Records from a pointing dataset>
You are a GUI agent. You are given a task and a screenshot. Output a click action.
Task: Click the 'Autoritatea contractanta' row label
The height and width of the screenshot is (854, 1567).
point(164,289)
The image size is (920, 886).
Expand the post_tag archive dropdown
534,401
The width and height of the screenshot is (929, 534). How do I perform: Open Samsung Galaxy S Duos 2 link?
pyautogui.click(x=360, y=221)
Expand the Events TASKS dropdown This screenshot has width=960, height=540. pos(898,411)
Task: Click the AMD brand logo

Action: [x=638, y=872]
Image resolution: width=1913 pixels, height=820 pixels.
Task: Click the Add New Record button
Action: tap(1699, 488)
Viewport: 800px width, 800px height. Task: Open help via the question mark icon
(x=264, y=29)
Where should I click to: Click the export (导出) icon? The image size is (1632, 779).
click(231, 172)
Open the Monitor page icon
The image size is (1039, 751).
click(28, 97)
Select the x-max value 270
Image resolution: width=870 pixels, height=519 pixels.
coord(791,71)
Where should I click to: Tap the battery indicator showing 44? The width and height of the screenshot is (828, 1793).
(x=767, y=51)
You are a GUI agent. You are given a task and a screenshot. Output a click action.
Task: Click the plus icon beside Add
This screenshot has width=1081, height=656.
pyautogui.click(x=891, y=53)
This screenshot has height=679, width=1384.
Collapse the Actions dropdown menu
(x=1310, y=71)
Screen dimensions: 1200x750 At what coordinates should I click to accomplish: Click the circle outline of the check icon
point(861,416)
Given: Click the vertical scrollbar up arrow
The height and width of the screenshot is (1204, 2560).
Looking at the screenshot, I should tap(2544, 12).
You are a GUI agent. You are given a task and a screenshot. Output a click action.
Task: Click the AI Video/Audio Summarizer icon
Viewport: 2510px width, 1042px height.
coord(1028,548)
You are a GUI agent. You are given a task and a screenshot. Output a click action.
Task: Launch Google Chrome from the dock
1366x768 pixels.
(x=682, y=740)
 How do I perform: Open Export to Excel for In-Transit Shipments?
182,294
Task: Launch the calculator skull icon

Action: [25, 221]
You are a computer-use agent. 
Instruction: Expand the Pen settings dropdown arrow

What to produce> Print the lines of data from the line with "Select the x-max value 270" up to and including the line with "Action: [25, 221]", keeping each one unchanged.

Full response>
Select the x-max value 270
Image resolution: width=870 pixels, height=519 pixels.
coord(791,71)
Where should I click to: Tap the battery indicator showing 44? The width and height of the screenshot is (828, 1793).
(x=767, y=51)
You are a GUI agent. You are given a task and a screenshot. Output a click action.
Task: Click the plus icon beside Add
This screenshot has width=1081, height=656.
pyautogui.click(x=891, y=53)
This screenshot has height=679, width=1384.
Collapse the Actions dropdown menu
(x=1310, y=71)
Screen dimensions: 1200x750 At what coordinates should I click to accomplish: Click the circle outline of the check icon
point(861,416)
Given: Click the vertical scrollbar up arrow
The height and width of the screenshot is (1204, 2560).
Looking at the screenshot, I should tap(2544, 12).
You are a GUI agent. You are given a task and a screenshot. Output a click action.
Task: Click the AI Video/Audio Summarizer icon
Viewport: 2510px width, 1042px height.
coord(1028,548)
You are a GUI agent. You are given a task and a screenshot. Output a click action.
Task: Launch Google Chrome from the dock
1366x768 pixels.
(x=682, y=740)
 How do I perform: Open Export to Excel for In-Transit Shipments?
182,294
Task: Launch the calculator skull icon

Action: [25, 221]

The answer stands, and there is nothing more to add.